Items from a dataset
==============================

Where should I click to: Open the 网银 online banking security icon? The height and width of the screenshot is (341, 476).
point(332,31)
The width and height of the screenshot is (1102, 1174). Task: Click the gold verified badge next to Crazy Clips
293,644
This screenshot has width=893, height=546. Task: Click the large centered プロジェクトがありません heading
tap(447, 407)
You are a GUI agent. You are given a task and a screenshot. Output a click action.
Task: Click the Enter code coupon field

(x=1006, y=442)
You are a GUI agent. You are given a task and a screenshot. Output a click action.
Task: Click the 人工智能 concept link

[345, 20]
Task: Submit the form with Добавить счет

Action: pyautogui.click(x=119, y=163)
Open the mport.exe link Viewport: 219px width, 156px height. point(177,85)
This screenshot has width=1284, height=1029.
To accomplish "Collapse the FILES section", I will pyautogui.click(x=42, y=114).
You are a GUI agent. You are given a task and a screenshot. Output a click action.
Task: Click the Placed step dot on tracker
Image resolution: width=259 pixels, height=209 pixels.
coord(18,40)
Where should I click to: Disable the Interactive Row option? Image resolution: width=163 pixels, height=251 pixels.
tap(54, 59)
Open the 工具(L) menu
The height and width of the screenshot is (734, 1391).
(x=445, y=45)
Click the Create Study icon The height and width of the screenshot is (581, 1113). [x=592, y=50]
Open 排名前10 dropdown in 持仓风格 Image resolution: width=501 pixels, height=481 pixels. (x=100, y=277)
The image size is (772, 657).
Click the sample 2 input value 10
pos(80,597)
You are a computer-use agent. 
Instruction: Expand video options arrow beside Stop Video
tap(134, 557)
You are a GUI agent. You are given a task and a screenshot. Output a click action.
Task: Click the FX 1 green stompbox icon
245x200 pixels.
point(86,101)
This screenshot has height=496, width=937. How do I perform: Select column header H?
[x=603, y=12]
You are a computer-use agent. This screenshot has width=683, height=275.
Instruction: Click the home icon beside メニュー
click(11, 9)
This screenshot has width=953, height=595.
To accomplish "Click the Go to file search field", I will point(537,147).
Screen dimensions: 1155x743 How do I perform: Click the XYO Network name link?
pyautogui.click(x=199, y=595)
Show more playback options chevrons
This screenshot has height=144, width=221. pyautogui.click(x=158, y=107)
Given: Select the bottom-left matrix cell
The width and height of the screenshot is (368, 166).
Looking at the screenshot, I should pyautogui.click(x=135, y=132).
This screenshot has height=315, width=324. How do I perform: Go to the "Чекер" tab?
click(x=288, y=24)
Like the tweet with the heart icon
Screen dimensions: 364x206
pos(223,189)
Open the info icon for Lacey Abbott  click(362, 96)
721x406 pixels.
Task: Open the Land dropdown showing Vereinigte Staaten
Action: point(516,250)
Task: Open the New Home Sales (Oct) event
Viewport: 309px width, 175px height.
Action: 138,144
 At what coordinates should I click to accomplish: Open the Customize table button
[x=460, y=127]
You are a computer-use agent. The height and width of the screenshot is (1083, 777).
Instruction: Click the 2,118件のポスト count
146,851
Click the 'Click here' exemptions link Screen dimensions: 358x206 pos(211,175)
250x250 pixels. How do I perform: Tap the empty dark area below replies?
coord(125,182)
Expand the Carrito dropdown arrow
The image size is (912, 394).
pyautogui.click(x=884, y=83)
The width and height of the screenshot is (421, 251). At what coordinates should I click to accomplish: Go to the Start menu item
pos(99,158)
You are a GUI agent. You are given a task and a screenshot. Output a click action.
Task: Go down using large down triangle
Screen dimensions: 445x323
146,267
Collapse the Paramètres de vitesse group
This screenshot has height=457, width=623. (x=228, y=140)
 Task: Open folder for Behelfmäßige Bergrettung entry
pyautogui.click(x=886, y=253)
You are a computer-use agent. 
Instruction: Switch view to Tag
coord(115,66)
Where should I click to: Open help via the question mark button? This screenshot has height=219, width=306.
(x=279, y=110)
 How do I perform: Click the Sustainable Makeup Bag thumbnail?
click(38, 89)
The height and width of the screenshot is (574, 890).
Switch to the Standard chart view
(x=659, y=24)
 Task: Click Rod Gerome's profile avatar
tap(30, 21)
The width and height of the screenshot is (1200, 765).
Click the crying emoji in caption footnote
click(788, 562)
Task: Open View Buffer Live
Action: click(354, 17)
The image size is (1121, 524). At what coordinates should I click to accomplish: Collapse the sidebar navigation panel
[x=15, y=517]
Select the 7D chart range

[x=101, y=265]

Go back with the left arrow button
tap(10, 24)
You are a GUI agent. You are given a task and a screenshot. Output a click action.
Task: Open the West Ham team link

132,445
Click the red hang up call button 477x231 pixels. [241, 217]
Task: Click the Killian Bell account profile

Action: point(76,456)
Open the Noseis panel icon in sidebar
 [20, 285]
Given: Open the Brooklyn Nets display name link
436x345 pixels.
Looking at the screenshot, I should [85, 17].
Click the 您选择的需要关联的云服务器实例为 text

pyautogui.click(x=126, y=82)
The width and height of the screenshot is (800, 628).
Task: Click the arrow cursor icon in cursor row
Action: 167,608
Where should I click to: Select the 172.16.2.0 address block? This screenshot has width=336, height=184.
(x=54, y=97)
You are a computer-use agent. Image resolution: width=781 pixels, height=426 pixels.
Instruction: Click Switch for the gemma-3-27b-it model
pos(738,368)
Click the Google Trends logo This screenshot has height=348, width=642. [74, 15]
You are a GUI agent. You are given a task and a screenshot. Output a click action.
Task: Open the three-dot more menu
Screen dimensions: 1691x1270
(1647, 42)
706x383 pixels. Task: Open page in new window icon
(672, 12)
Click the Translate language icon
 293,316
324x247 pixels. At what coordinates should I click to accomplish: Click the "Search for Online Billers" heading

==============================

* [TASK DIRECTIONS] Check each line of the records above, and copy those that hold the word "will".

* [OUTPUT FOR THIS EXERCISE]
To accomplish "Collapse the FILES section", I will pyautogui.click(x=42, y=114).
To accomplish "Click the Go to file search field", I will point(537,147).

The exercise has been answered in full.